— Жалко девочку… И тебя тоже жалко: ведь ты же не виноват, что так вышло.
— Я мог что-нибудь придумать. Мог положить ее в больницу, найти денег на хорошие лекарства. Но я этого не сделал.
— Не кори себя. Я думаю, где бы она сейчас ни была, она все поняла и простила. Значит, будешь помогать таким, как она. Искупать свою невольную вину, раз тебя это так задело.
— Помогать?..
— Не думаю, что открою тебе большую и страшную тайну, если скажу, зачем мы все находимся здесь и сейчас. Питеру нужны хранители, и он выбрал нас.
— Хранители — это что-то вроде святых покровителей?
— Ну, не совсем. Святые ведь безгрешны, а нас таковыми назвать трудно. Меня особенно, — она улыбнулась, простодушно и чуть лукаво. — Скорее мы будем чем-то вроде…
— Ты сейчас все мои секреты выдашь раньше времени, Синяя Бялка!
Они обернулись на незнакомый голос — укоризненный и насмешливый. Вокруг никого не было. Дождь утих, и небо обрело первоначальную синеву. Конь доброжелательно посматривал на них, шевеля ушами.
— Вы не засиделись здесь, голубки? — Губы коня шевелились, но гарантии, что вещает именно он, не было. — Я бы посоветовал вернуться к оставшимся, а то самое интересное пропустите. Наговориться еще успеете.
— А что будет самым интересным?! — Бялка вскочила на ноги, глаза ее загорелись от любопытства.
— Как что? Конечно же, бал.
7. Длора, или завершение и начало
Они опять были все вместе. И опять в Зимнем дворце — куда, не сговариваясь, пришли из разных мест города — кто поодиночке, кто парами. Последними присоединились Бялка с Волком, примчавшиеся на огромном коне. Они расстались со своим скакуном в эрмитажном дворике, причем девушка на прощание долго обнимала его за шею и заплетала косички из гривы, пожертвовав на них несколько своих ленточек.
Длора стояла на втором этаже, в холле. Остальные разбрелись, разбежались. Она смотрела на свое отражение в зеркальном окне. Слева и справа выступали из стены две женские статуи. Серая пыль покрывала полушария грудей, плечи и локоны, и так и тянуло смахнуть ее пушистой метелочкой на длинной ручке. Зеркало было старым и тусклым, а отражение молодым и прекрасным. Длора переводила взгляд с морщинистой руки со вздутыми венами и старческими пятнами по эту сторону стекла на изящную тонкую кисть — по другую.
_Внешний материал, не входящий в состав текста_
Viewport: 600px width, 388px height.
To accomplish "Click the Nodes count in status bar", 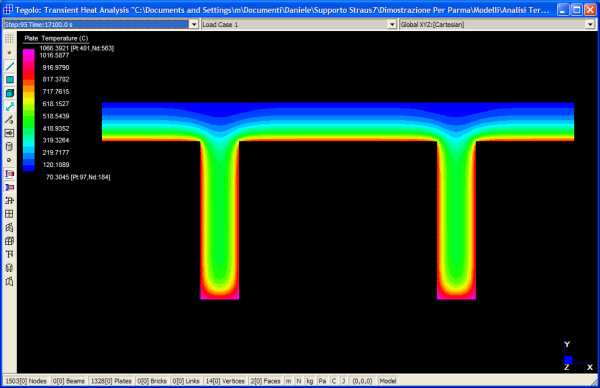I will pos(26,381).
— Что за шутки ты шутишь со мной, мой город? В какие игры играешь, построенный на крови, холодный и равнодушный?.. — Она обвела взором стены и потолок, украшенные лепниной и блестящие позолотой, обращая свои вопросы к окружающему ее великолепию. — Зачем я здесь? Если я умерла, то где мой муж и мои подруги, ушедшие раньше меня? — Она прислушалась, но великолепие и торжественная роскошь дворца не отвечали. — Зачем я тебе, мой любимый город, мой темный город — колыбель Антихриста, как когда-то тебя называли?..
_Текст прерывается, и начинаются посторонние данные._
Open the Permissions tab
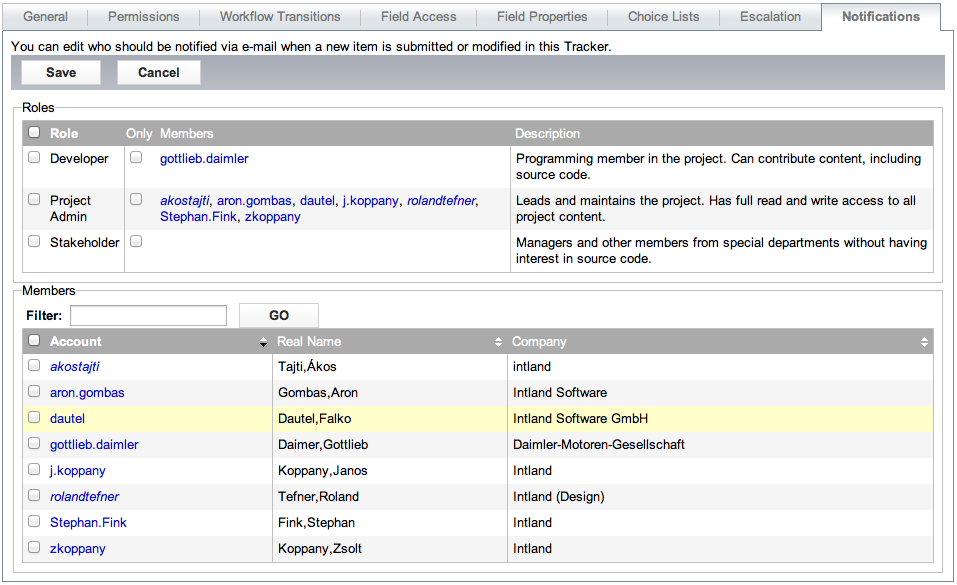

Длора считала, что прожила достойную жизнь, достойную и светлую, только вот слишком долгую. Ее имя расшифровывалось как Десять Лет Октябрьской Революции — именно в этот сомнительный юбилей ее угораздило родиться. Мимо нее прошел почти целый век — жестокий и фантасмагоричный. Она никогда не была коммунисткой, даже в те времена, когда это было необходимо для хорошей карьеры. Ни ее саму, ни ее близких ни разу не репрессировали — и она считала это заслугой своего ангела-хранителя. Ей всё удавалось — и в учебе, и в работе, и в отношениях. Подруги завидовали, но все равно любили. Да и малознакомые люди тоже. Ее трудно было не любить.
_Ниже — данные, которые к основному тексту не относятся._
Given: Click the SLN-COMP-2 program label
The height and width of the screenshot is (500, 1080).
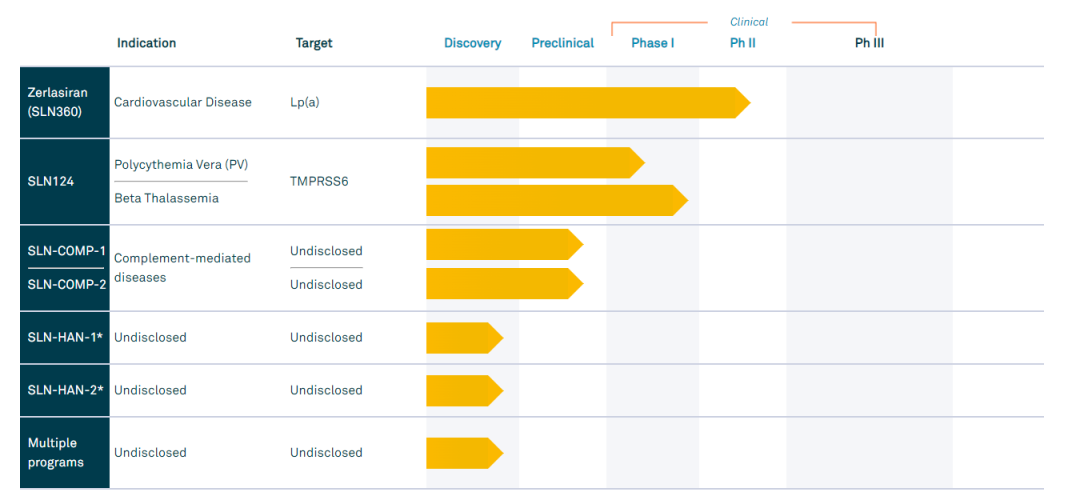Looking at the screenshot, I should tap(66, 284).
Говорят, после сорока-пятидесяти лет на лице ясно читаются все пороки, которым предавался человек на протяжении своего пути, все страсти, которые его одолевали. Ее же лицо даже сейчас, ставшее похожим на печеное яблоко, было таким же открытым и светлым, как в детстве или юности. Те, кто знал ее шапочно, говорили, что она милая, но поверхностная — она же была просто легкой и не держала ни на кого зла.